#### [Extract to read]
Re: [asa] Humanity and the Fall: Questions and a Survey

From: Gregory Arago <gregoryarago@yahoo.ca>
Date: Thu May 01 2008 - 10:18:13 EDT

George, No need to be so defensively offensive! My comment said 'seems to welcome...Baruch Spinoza' and I have always invited your clarification. Later I quoted your own words, so please don't claim I am 'trying' to misrepresent you. This is ridiculous! No one that I've read on this list has suggested that you were a pantheist. Just because you see nothing wrong with panentheism (i.e. "fail to see anything inherently wrong with it") doesn't make you a panentheist either! In fact, I do welcome the contribution of Spinoza, but that doesn't make me a Spinozian and certainly I am NOT a Darwinist (though I imagine being a TE/EC means one is at least partly wearing Darwin's colours).
   
  The questions I put to you, however, tend sometimes to be avoided in the defensiveness. "Could you please expand on this a bit George, how you are 'not irrevocably opposed' to 'intervention'? I thought you were!! I also don't understand how 'hominids into humanity' could take place in 'only' a theological sense, but NOT in a 'historical' sense. This may be a source of great misunderstanding or a gap in understanding between you and I; maybe you aren't implying this."

#### [Work instructions]
A – Decide whether each statement agrees with the message: (i) the writer says he is a Darwinist; (ii) the writer says he welcomes the contribution of Spinoza; (iii) the writer says someone on the list has suggested George was a pantheist. Answer yes or no for each and quote the words of the message that decide it.
B – On what date was the message sent?
C – Summarize the message in two sentences.
Answer from the message above and nothing else.

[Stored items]
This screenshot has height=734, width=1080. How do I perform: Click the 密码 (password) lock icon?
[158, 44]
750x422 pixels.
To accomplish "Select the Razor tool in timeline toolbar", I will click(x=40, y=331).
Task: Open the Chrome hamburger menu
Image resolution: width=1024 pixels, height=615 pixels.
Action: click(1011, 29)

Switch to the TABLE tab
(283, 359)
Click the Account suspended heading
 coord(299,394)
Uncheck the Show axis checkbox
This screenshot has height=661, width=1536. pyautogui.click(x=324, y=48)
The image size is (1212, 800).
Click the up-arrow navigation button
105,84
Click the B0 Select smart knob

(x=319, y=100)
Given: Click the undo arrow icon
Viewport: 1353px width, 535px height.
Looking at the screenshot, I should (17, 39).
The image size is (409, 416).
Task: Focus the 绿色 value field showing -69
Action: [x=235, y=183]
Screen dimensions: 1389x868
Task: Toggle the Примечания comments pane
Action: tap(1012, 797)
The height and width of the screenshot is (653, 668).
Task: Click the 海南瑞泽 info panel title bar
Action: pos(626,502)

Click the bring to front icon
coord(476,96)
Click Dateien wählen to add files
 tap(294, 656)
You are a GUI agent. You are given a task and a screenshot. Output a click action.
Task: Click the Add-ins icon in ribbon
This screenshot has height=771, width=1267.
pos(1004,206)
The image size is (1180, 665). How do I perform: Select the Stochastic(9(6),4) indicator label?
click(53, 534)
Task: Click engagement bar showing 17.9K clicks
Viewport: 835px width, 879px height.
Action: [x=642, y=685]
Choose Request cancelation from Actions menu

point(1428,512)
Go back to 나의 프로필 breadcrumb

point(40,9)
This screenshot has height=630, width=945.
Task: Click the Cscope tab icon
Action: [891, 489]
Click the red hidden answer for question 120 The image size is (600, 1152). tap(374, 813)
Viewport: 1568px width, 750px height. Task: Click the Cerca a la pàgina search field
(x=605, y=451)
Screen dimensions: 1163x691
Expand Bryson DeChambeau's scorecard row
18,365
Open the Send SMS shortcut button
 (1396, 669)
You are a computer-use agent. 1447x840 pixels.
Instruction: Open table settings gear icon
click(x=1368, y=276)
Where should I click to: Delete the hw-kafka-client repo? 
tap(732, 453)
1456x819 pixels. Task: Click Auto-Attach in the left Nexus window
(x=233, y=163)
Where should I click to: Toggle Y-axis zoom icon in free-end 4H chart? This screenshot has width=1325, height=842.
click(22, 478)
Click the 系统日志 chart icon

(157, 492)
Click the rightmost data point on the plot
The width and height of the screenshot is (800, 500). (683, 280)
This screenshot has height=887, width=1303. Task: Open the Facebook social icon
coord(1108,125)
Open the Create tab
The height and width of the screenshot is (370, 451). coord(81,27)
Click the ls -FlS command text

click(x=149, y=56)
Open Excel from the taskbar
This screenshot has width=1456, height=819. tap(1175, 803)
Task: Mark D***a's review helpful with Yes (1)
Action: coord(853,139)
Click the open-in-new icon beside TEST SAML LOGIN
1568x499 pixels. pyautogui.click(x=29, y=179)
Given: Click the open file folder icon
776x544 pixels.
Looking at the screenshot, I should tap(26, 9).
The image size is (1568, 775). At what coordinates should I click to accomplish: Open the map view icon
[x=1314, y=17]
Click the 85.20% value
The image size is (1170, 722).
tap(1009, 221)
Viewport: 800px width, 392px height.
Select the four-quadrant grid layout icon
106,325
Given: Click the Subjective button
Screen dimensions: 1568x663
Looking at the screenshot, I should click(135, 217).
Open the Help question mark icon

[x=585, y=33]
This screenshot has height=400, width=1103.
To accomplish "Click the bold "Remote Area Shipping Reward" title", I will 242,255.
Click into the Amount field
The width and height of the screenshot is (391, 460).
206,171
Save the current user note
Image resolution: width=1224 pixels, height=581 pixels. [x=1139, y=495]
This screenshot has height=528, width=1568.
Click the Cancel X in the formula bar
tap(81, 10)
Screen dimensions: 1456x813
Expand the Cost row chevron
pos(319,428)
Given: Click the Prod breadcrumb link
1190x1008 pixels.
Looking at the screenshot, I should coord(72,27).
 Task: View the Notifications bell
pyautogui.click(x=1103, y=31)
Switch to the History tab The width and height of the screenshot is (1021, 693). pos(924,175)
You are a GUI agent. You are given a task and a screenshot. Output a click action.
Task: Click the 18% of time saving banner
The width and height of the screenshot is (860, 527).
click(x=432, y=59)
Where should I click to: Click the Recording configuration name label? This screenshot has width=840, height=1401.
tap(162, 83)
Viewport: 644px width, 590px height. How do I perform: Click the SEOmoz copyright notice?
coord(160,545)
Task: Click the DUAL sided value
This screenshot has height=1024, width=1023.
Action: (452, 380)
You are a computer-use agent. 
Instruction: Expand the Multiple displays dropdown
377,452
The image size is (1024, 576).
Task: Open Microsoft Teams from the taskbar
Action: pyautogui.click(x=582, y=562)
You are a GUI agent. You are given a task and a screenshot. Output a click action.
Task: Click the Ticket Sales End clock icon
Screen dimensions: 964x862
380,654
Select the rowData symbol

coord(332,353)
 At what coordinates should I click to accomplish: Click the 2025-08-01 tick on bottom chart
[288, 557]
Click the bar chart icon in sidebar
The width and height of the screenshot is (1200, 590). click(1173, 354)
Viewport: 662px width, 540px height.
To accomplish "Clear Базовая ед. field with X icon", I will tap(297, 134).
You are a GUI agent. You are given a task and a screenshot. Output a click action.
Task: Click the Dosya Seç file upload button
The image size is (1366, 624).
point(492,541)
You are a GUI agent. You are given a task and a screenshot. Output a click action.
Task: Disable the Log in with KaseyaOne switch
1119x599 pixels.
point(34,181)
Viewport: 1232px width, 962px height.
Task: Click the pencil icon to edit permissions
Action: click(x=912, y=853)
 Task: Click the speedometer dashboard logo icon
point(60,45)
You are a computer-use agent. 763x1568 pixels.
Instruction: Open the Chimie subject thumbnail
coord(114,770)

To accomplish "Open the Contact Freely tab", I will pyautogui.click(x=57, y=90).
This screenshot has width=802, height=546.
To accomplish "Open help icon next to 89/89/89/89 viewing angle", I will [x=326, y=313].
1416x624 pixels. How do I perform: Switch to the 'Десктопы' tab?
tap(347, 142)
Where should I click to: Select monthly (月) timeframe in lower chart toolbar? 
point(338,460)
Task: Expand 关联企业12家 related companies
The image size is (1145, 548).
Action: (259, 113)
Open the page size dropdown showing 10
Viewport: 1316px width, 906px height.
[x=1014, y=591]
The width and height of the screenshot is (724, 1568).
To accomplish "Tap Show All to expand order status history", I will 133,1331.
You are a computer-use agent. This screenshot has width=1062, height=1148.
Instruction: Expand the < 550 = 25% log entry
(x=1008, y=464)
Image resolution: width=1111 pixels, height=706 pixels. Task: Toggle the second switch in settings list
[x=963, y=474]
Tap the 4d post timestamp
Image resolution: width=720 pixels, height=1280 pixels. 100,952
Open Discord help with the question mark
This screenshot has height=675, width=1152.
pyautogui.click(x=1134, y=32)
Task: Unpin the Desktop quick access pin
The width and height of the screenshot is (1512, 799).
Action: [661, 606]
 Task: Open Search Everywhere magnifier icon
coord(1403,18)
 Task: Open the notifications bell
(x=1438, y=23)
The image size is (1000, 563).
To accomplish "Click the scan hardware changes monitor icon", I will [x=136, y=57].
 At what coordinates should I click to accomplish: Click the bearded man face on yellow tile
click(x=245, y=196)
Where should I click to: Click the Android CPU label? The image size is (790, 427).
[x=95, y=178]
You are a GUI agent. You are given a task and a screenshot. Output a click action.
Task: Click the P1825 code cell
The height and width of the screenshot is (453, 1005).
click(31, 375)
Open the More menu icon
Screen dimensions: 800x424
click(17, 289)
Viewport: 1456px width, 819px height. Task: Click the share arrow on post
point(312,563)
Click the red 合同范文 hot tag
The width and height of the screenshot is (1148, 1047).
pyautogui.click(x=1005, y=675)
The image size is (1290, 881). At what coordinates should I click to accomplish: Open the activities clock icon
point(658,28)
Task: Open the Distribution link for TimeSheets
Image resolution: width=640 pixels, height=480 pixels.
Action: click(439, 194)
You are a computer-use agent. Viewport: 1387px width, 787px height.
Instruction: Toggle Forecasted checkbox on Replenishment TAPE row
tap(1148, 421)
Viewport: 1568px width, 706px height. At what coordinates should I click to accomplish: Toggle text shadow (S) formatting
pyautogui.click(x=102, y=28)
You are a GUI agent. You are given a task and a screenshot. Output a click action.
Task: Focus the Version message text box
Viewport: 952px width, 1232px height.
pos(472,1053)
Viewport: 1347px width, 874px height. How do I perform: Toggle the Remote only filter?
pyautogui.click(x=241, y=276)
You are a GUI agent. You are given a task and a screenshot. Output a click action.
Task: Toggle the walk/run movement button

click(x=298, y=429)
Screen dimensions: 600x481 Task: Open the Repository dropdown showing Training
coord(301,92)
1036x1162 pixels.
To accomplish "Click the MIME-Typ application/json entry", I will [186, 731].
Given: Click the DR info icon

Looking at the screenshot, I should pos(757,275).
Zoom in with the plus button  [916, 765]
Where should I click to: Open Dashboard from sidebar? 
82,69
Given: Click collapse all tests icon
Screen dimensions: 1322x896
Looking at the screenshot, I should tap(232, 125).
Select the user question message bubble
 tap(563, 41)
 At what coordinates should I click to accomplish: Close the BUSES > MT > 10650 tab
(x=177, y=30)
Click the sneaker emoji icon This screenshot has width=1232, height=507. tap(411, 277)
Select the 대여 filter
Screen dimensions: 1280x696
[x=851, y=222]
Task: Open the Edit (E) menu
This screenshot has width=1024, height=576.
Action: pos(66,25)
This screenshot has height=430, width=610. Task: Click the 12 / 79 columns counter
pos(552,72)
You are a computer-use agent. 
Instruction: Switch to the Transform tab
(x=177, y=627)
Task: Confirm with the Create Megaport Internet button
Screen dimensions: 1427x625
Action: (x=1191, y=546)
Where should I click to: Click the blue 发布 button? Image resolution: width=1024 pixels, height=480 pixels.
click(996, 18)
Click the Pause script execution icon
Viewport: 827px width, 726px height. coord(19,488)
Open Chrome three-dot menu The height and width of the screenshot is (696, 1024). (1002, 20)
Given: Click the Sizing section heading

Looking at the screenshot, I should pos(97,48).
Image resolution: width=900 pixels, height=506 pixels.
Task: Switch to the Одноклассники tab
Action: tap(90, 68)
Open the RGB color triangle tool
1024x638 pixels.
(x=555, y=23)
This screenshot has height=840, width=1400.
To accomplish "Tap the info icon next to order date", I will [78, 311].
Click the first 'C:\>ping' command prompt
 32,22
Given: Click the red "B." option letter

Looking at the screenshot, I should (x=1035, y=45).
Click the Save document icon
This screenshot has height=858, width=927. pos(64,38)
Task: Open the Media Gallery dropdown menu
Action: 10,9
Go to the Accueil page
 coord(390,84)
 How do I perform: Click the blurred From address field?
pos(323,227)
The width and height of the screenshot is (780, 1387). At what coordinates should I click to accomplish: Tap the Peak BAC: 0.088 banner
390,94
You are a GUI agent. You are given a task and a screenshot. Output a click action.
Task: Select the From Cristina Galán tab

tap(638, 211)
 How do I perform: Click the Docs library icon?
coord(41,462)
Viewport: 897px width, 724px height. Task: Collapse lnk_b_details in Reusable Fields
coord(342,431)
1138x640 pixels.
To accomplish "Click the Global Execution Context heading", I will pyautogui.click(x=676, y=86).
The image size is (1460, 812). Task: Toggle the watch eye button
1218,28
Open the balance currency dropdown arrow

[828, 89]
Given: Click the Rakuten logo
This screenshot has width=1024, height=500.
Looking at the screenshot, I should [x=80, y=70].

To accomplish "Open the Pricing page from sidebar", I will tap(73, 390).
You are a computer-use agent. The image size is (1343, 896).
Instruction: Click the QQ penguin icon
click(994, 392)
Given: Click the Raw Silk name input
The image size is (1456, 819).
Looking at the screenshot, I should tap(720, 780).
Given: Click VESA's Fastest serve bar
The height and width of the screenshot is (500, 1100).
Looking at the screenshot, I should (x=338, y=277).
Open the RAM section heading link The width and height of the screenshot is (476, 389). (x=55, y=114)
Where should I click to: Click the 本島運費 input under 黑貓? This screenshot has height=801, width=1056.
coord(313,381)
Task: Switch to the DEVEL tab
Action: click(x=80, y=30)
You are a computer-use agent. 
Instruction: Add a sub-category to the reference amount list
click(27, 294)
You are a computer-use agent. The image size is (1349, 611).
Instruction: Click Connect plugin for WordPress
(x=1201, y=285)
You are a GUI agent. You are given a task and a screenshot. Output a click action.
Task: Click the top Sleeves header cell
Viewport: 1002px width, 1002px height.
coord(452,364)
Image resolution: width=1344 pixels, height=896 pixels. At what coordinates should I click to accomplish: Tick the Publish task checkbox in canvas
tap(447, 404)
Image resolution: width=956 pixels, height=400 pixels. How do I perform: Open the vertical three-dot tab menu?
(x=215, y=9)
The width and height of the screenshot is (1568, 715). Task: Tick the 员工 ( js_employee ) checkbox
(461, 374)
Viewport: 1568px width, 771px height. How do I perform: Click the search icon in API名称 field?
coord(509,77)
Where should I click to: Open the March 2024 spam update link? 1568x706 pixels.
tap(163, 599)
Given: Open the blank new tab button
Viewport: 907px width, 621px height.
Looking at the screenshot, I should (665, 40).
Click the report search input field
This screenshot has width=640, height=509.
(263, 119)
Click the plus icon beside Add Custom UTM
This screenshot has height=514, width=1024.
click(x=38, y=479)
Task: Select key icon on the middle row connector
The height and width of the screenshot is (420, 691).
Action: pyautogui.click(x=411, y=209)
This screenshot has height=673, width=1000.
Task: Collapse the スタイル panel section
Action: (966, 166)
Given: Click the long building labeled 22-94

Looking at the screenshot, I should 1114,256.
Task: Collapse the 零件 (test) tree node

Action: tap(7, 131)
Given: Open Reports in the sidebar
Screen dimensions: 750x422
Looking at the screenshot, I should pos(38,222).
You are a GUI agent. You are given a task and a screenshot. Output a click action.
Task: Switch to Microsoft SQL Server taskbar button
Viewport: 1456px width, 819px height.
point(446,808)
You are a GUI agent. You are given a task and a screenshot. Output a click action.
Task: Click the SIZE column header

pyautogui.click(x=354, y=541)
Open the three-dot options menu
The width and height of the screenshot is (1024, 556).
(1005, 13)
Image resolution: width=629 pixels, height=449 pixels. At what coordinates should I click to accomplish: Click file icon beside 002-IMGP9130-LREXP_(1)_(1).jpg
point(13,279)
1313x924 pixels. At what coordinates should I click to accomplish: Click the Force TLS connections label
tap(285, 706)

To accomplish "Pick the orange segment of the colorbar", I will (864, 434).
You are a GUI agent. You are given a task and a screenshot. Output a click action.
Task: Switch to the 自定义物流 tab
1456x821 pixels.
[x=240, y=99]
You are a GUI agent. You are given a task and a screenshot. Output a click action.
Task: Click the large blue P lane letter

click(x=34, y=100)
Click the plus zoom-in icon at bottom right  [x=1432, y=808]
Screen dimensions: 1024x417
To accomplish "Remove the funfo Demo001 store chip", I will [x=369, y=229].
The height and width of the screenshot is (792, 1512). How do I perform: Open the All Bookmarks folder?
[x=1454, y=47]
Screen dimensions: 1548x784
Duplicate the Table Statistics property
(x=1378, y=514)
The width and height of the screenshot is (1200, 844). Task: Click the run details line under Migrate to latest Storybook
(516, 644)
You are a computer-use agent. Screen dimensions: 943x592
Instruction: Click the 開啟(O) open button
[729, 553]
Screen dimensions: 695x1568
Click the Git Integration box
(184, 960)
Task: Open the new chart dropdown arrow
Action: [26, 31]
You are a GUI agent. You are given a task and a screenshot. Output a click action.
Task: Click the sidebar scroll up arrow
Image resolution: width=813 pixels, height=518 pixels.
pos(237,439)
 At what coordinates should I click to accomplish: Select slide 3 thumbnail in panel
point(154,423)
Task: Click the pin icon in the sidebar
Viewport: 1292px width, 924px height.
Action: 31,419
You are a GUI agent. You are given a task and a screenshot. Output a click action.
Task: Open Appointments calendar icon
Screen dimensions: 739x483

#### [Answers in order]
A –
(i) No: "certainly I am NOT a Darwinist"
(ii) Yes: "In fact, I do welcome the contribution of Spinoza"
(iii) No: "No one that I've read on this list has suggested that you were a pantheist."

B – Thu May 01 2008

C – Gregory Arago objects to George's defensive response, pointing out that the earlier comment only said George "seems to welcome" Spinoza and that seeing nothing wrong with panentheism does not make George a panentheist. Arago then repeats questions George has tended to avoid: how George is "not irrevocably opposed" to "intervention," and how "hominids into humanity" could happen in only a theological sense but not a historical one.